A visit to “The Idiot Colony”

blocks_image_5_1Last week I went to see RedCape Theatre‘s The Idiot Colony, which was at Birmingham Rep for two nights on its tour. I didn’t know what to expect, but I’m so glad I went. The play, which features three performers of RedCape Theatre, moves between a hairdressing salon in the 1980s and a mental hospital in the 1940s. The play is based on true events, although is only representative of them rather than literally being biographical, but the events are shocking, moving and intriguing all at once. The play is predicated on the fact that until the 1950s, the Mental Deficiency Act of 1913 meant that someone could be incarcerated for what was seen as moral weakness, resulting in women’s imprisonment in institutions for bearing an illegitimate child or being a lesbian, for example. Most shocking of all, though, is that some of these women weren’t released until the 1990 Care in the Community Act came into force.

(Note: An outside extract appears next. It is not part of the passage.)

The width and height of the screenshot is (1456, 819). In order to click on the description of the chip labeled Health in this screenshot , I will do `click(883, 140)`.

Such are the bare bones of the story, and it is told well, with details gradually revealed, both of the reasons for the women’s incarceration, and of their lives in the institution. Of course, though not really in need of psychiatric care, they become institutionalised, one eagerly taking all tablets, another being forced to undergo a lobotomy. The play is short, but packed with emotion, and played out like a ballet; movement and music are every bit as important as words here, and the three actors move like dancers across the stage in a mad/sane dance.

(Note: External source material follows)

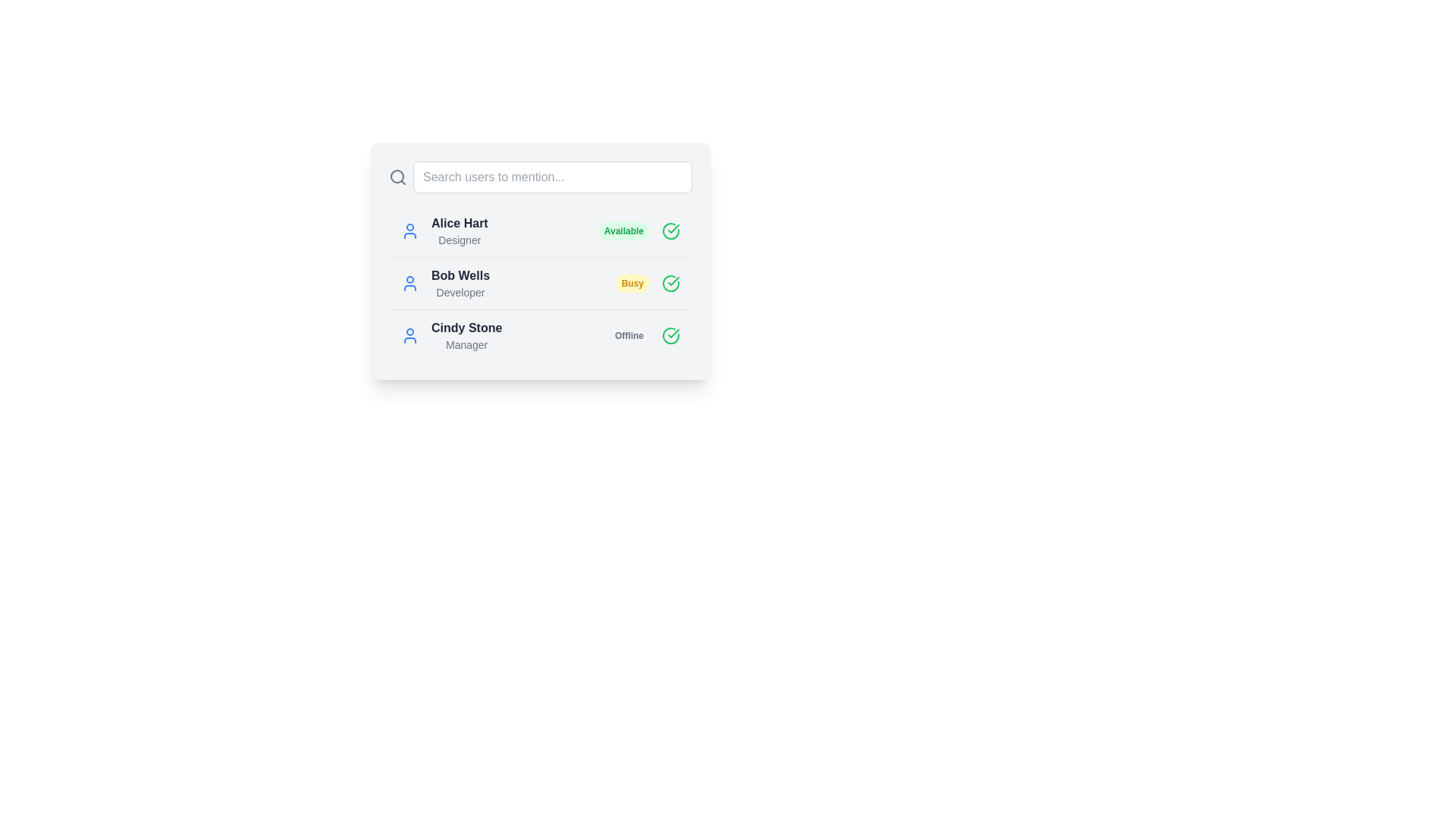 The width and height of the screenshot is (1456, 819). I want to click on the 'Busy' badge or label indicating the current status of the user 'Bob Wells', located to the right of the text 'Developer' and between the textual information and a green checkmark icon, so click(632, 284).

RedCape should certainly win some kind of award for the most innovative use of props I have ever seen. Though the stage is plain and bare – three chairs, three towels and one or two other accoutrements of a hairdresser’s, they create a wonderful bath from a towel, for example, and with the use of lighting their simulation of being in a cinema is fascinating. It is rare to see a play where everything – not just words, music, movement, but also props, lighting and an indefinable atmosphere, work together to create something so moving and gripping. If it’s coming to a theatre near you, see it!